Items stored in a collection
==============================
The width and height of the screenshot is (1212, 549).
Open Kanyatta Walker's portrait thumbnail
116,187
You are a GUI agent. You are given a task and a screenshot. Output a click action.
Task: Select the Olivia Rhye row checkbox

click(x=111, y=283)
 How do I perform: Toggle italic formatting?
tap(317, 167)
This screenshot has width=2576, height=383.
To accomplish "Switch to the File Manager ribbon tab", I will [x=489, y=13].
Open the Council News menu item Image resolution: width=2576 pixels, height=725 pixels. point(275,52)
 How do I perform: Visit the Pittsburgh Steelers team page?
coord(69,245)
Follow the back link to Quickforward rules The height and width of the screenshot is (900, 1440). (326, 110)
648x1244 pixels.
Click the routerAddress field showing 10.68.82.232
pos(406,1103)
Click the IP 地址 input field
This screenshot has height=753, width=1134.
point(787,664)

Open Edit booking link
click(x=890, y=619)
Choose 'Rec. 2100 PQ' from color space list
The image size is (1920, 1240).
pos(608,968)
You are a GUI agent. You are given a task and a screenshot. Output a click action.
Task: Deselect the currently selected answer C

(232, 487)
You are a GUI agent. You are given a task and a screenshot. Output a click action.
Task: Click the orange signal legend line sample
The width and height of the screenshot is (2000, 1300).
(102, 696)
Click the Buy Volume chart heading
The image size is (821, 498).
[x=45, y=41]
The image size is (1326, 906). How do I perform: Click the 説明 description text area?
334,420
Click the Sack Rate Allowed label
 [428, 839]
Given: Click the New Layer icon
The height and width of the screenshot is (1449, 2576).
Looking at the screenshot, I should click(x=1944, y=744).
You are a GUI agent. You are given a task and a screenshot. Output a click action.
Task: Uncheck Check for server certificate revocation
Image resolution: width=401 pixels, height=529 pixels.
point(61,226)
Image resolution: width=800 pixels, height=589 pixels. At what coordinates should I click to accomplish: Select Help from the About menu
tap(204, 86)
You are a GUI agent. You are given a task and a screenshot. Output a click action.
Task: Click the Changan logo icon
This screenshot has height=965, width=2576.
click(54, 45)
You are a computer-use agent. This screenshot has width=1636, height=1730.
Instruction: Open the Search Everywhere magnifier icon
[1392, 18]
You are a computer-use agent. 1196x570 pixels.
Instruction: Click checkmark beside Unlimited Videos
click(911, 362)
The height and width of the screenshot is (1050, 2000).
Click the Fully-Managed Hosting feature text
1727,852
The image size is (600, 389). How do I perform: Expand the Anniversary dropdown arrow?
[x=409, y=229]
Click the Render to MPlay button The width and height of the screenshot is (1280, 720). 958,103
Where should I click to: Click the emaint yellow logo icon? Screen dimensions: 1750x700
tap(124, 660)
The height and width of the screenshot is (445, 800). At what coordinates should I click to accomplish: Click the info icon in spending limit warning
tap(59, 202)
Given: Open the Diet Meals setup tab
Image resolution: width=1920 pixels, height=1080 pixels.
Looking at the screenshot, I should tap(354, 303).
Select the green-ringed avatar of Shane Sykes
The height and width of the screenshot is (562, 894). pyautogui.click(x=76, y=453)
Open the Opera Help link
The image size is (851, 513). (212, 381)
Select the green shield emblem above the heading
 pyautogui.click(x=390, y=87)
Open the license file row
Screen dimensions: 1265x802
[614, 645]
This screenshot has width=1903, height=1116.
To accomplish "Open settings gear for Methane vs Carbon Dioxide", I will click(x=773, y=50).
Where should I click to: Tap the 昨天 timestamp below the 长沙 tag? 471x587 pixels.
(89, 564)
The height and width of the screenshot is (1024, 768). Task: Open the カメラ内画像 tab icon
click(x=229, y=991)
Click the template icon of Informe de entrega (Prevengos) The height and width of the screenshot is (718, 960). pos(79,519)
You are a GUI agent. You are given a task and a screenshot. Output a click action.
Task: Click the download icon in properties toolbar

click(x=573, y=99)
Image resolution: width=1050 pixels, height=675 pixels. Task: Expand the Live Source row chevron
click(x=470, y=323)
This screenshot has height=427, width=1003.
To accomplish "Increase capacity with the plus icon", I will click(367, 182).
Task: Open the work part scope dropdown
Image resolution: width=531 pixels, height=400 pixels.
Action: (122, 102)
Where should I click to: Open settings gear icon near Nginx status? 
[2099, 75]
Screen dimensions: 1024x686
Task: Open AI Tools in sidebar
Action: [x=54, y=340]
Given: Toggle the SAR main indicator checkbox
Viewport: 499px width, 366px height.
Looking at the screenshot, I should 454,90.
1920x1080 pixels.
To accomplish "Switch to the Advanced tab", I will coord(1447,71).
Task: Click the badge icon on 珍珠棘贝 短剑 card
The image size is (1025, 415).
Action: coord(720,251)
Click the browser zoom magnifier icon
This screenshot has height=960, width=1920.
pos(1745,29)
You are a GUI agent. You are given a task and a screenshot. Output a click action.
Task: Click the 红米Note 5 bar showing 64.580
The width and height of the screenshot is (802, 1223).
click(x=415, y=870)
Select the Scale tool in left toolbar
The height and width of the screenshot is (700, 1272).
==============================
PROBLEM STATEMENT:
Extract every one of the records above, reproducing each line verbatim and in its original order.

ANSWER TO THE EXERCISE:
The width and height of the screenshot is (1212, 549).
Open Kanyatta Walker's portrait thumbnail
116,187
You are a GUI agent. You are given a task and a screenshot. Output a click action.
Task: Select the Olivia Rhye row checkbox

click(x=111, y=283)
 How do I perform: Toggle italic formatting?
tap(317, 167)
This screenshot has width=2576, height=383.
To accomplish "Switch to the File Manager ribbon tab", I will [x=489, y=13].
Open the Council News menu item Image resolution: width=2576 pixels, height=725 pixels. point(275,52)
 How do I perform: Visit the Pittsburgh Steelers team page?
coord(69,245)
Follow the back link to Quickforward rules The height and width of the screenshot is (900, 1440). (326, 110)
648x1244 pixels.
Click the routerAddress field showing 10.68.82.232
pos(406,1103)
Click the IP 地址 input field
This screenshot has height=753, width=1134.
point(787,664)

Open Edit booking link
click(x=890, y=619)
Choose 'Rec. 2100 PQ' from color space list
The image size is (1920, 1240).
pos(608,968)
You are a GUI agent. You are given a task and a screenshot. Output a click action.
Task: Deselect the currently selected answer C

(232, 487)
You are a GUI agent. You are given a task and a screenshot. Output a click action.
Task: Click the orange signal legend line sample
The width and height of the screenshot is (2000, 1300).
(102, 696)
Click the Buy Volume chart heading
The image size is (821, 498).
[x=45, y=41]
The image size is (1326, 906). How do I perform: Click the 説明 description text area?
334,420
Click the Sack Rate Allowed label
 [428, 839]
Given: Click the New Layer icon
The height and width of the screenshot is (1449, 2576).
Looking at the screenshot, I should click(x=1944, y=744).
You are a GUI agent. You are given a task and a screenshot. Output a click action.
Task: Uncheck Check for server certificate revocation
Image resolution: width=401 pixels, height=529 pixels.
point(61,226)
Image resolution: width=800 pixels, height=589 pixels. At what coordinates should I click to accomplish: Select Help from the About menu
tap(204, 86)
You are a GUI agent. You are given a task and a screenshot. Output a click action.
Task: Click the Changan logo icon
This screenshot has height=965, width=2576.
click(54, 45)
You are a computer-use agent. This screenshot has width=1636, height=1730.
Instruction: Open the Search Everywhere magnifier icon
[1392, 18]
You are a computer-use agent. 1196x570 pixels.
Instruction: Click checkmark beside Unlimited Videos
click(911, 362)
The height and width of the screenshot is (1050, 2000).
Click the Fully-Managed Hosting feature text
1727,852
The image size is (600, 389). How do I perform: Expand the Anniversary dropdown arrow?
[x=409, y=229]
Click the Render to MPlay button The width and height of the screenshot is (1280, 720). 958,103
Where should I click to: Click the emaint yellow logo icon? Screen dimensions: 1750x700
tap(124, 660)
The height and width of the screenshot is (445, 800). At what coordinates should I click to accomplish: Click the info icon in spending limit warning
tap(59, 202)
Given: Open the Diet Meals setup tab
Image resolution: width=1920 pixels, height=1080 pixels.
Looking at the screenshot, I should tap(354, 303).
Select the green-ringed avatar of Shane Sykes
The height and width of the screenshot is (562, 894). pyautogui.click(x=76, y=453)
Open the Opera Help link
The image size is (851, 513). (212, 381)
Select the green shield emblem above the heading
 pyautogui.click(x=390, y=87)
Open the license file row
Screen dimensions: 1265x802
[614, 645]
This screenshot has width=1903, height=1116.
To accomplish "Open settings gear for Methane vs Carbon Dioxide", I will click(x=773, y=50).
Where should I click to: Tap the 昨天 timestamp below the 长沙 tag? 471x587 pixels.
(89, 564)
The height and width of the screenshot is (1024, 768). Task: Open the カメラ内画像 tab icon
click(x=229, y=991)
Click the template icon of Informe de entrega (Prevengos) The height and width of the screenshot is (718, 960). pos(79,519)
You are a GUI agent. You are given a task and a screenshot. Output a click action.
Task: Click the download icon in properties toolbar

click(x=573, y=99)
Image resolution: width=1050 pixels, height=675 pixels. Task: Expand the Live Source row chevron
click(x=470, y=323)
This screenshot has height=427, width=1003.
To accomplish "Increase capacity with the plus icon", I will click(367, 182).
Task: Open the work part scope dropdown
Image resolution: width=531 pixels, height=400 pixels.
Action: (122, 102)
Where should I click to: Open settings gear icon near Nginx status? 
[2099, 75]
Screen dimensions: 1024x686
Task: Open AI Tools in sidebar
Action: [x=54, y=340]
Given: Toggle the SAR main indicator checkbox
Viewport: 499px width, 366px height.
Looking at the screenshot, I should 454,90.
1920x1080 pixels.
To accomplish "Switch to the Advanced tab", I will coord(1447,71).
Task: Click the badge icon on 珍珠棘贝 短剑 card
The image size is (1025, 415).
Action: coord(720,251)
Click the browser zoom magnifier icon
This screenshot has height=960, width=1920.
pos(1745,29)
You are a GUI agent. You are given a task and a screenshot. Output a click action.
Task: Click the 红米Note 5 bar showing 64.580
The width and height of the screenshot is (802, 1223).
click(x=415, y=870)
Select the Scale tool in left toolbar
The height and width of the screenshot is (700, 1272).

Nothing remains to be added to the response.